→ AIM OF THE EXERCISE:
Down to the last line of the listing, starting at the one with "Task: Favorite the", retype each line exactly. Do not copy the pictures.

========================================================================

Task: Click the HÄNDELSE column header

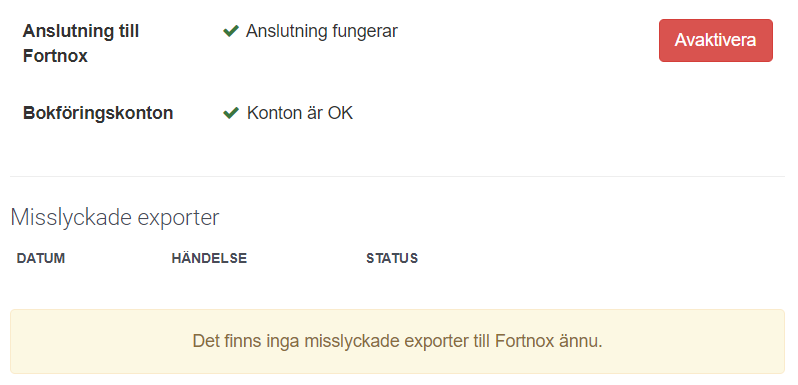Action: [x=209, y=258]
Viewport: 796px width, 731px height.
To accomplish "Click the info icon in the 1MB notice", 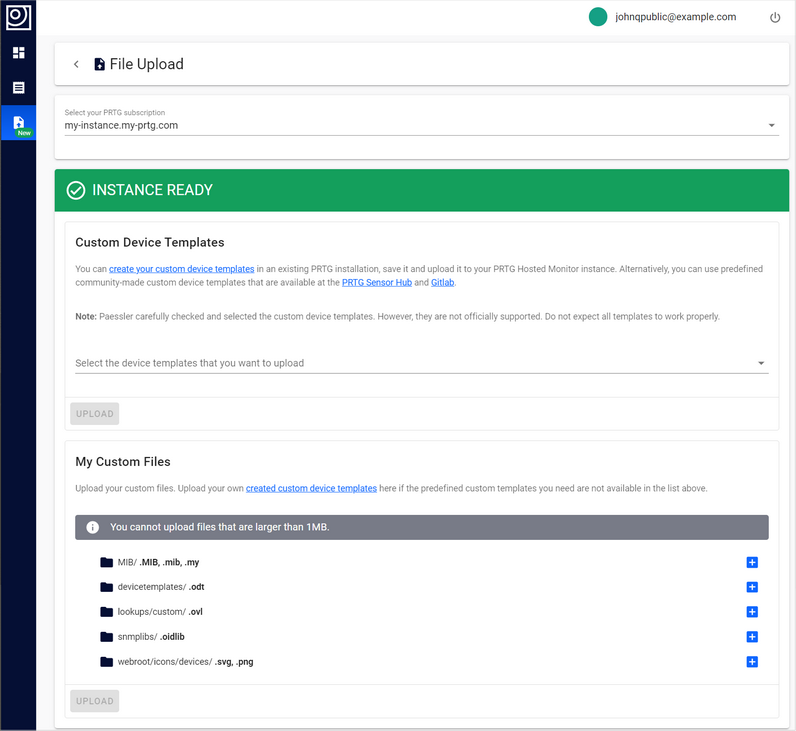I will tap(93, 527).
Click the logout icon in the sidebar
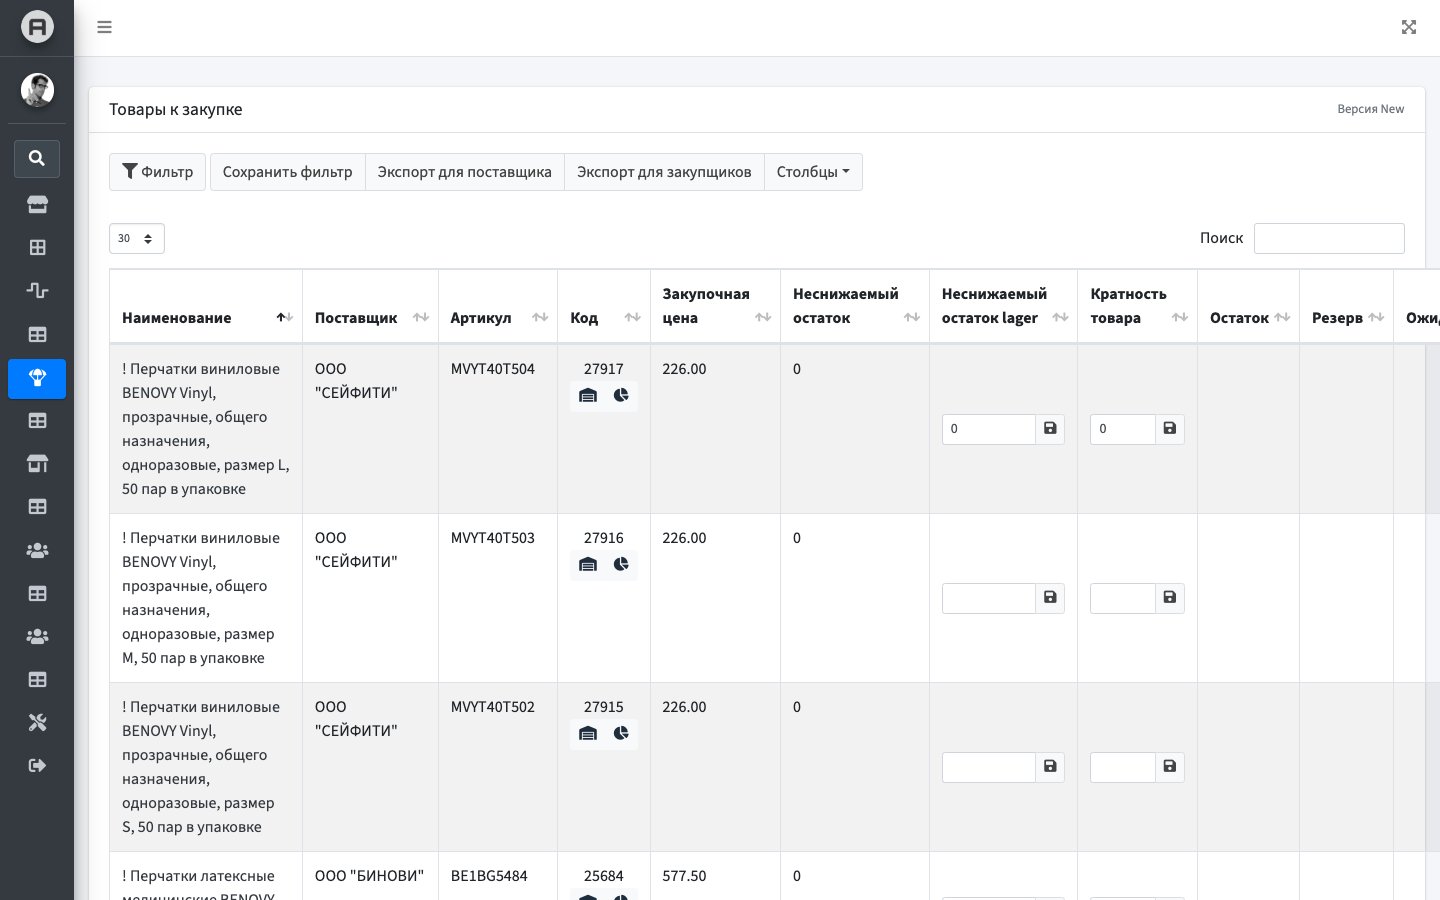This screenshot has width=1440, height=900. coord(37,765)

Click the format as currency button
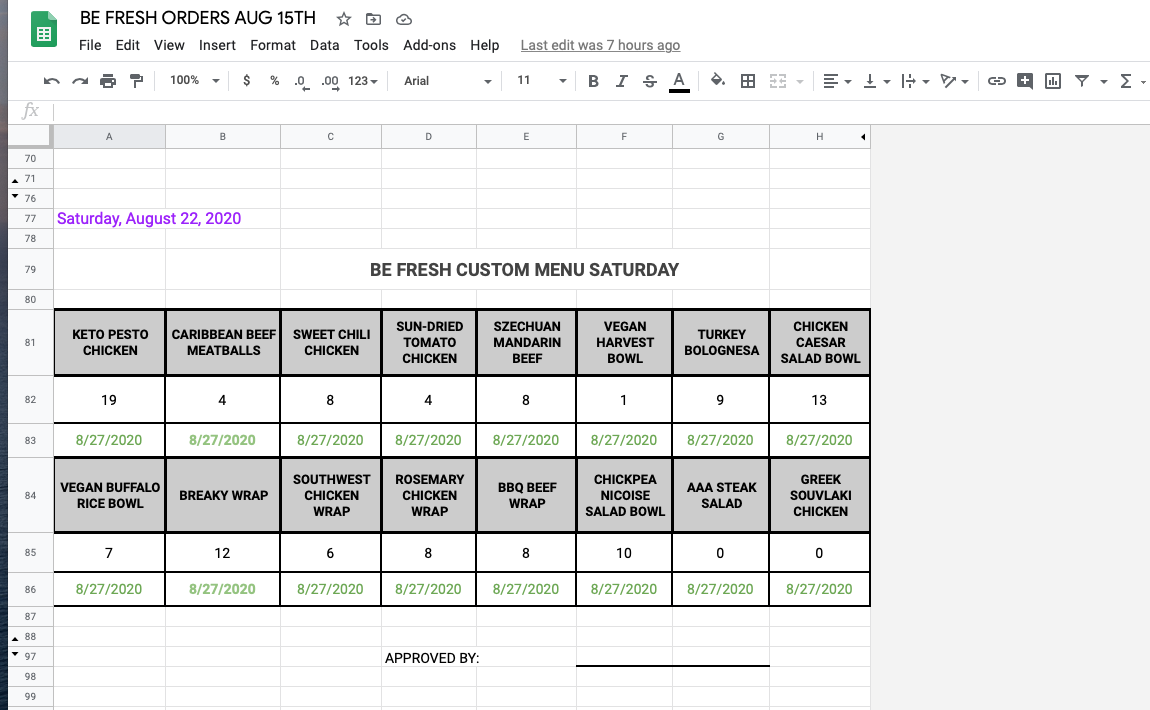[247, 81]
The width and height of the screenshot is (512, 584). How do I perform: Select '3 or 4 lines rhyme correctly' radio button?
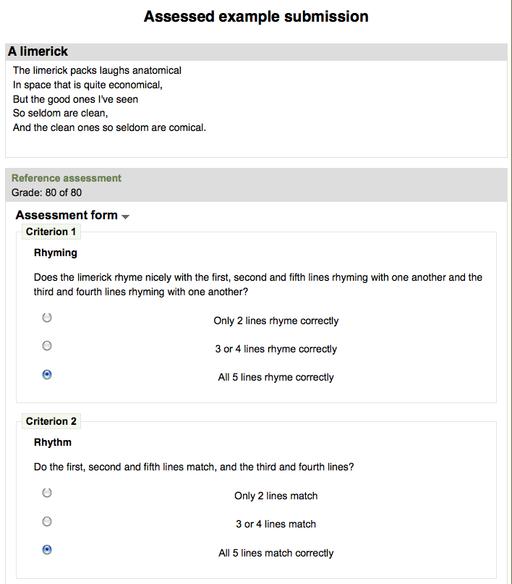coord(47,346)
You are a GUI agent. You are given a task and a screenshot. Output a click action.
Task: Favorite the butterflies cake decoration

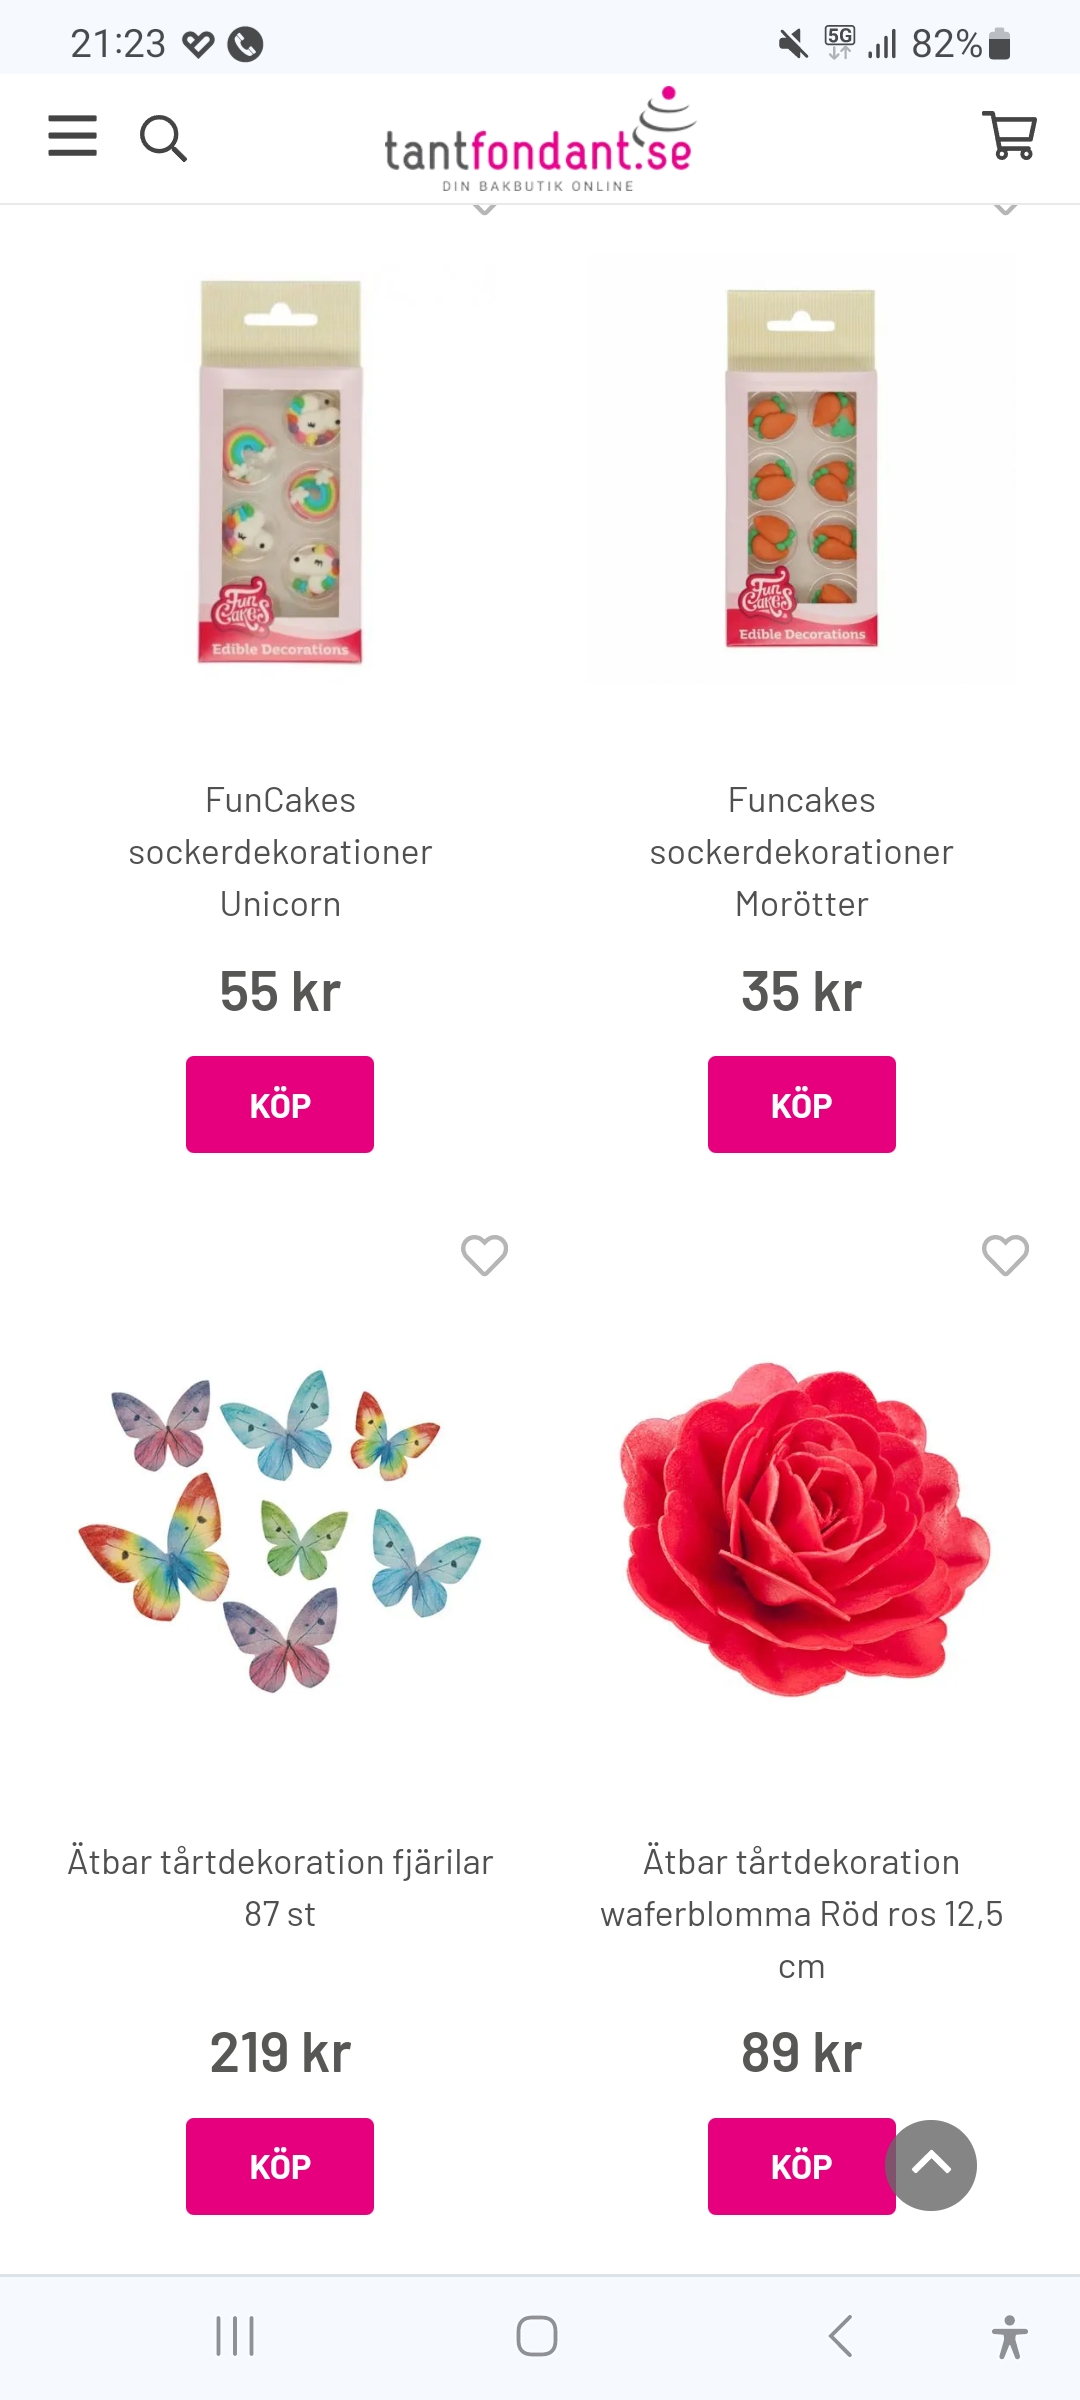coord(484,1255)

========================================================================

→ RESPONSE BELOW:
Task: Favorite the butterflies cake decoration

coord(484,1255)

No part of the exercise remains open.